When we shot the part where we’re running through a field and hopping over the fence, it was like 30 degrees out and we were freezing and covered in blood. I was just in a thin hoody and we were running through and it was really dewy because it was also November, so our shoes were getting wet because we were running through the mud. But I think emotionally I was really nervous and I said to the guys, “This is such an emotional thing and if this was actually happening to me in real life I would be beside myself and weeping through the whole thing.” I wanted to figure out how to not be this victim where I’m crying all the time, like, “Please, don’t hurt me.” There needed to be some strength in that, but then I’m also like, “What if I can’t even get to the point where I cry? What if this is just something so unfathomable to me that I’m a bad actor and I can’t do it?” Thankfully that didn’t happen, but I think you read things on the page like Harper’s crying and one tear falls down her cheek and you’re like, “How am I going to do that?”

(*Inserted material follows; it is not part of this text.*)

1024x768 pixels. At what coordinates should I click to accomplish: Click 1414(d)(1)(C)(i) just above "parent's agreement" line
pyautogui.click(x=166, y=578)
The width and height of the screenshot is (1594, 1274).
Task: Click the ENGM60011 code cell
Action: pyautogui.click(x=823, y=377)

Was there a lot of time spent in hair and makeup for your gunshot wound and other injuries?
What I liked about this shoot was that I literally didn’t have to worry about what I looked like. I’m so used to playing Jane [on The Bold Type], where I’m in hair and makeup all the time, and that was the beauty of doing a horror movie: I slept on my hair and didn’t really do anything to it when I got in, and the makeup was really natural. Then they just had to splatter blood on me at times. I think the hardest thing was getting the splatter of blood to have continuity. My [hand injuries] were all latex that they had to paint, and every time I touched something it would come off of my hands and we’d have to redo it. I was literally walking around for days on end unable to touch things and people would have to help me drink water because I couldn’t pick anything up. It was a mess.

Awkward hand-painting aside, did you enjoy the experience overall? Do you want to do more horror?
I mean, I’m doing The Bold Type right now so it’s nice that I can do that back and forth. I had such a great time filming this and kind of realizing what goes into making a horror movie; it’s kind of made me fascinated in watching horror movies now. I would definitely love to get into things — not just horror movies — that are a little bit higher-stakes and dramatic movies because I had such a good time doing this one. So we’ll see what the future holds.

Would you ever go into a haunted house again after making this movie?
The directors made us go to a haunted house every weekend as our homework when we did the movie. It didn’t really scare me away from going to them.

This interview has been edited and condensed.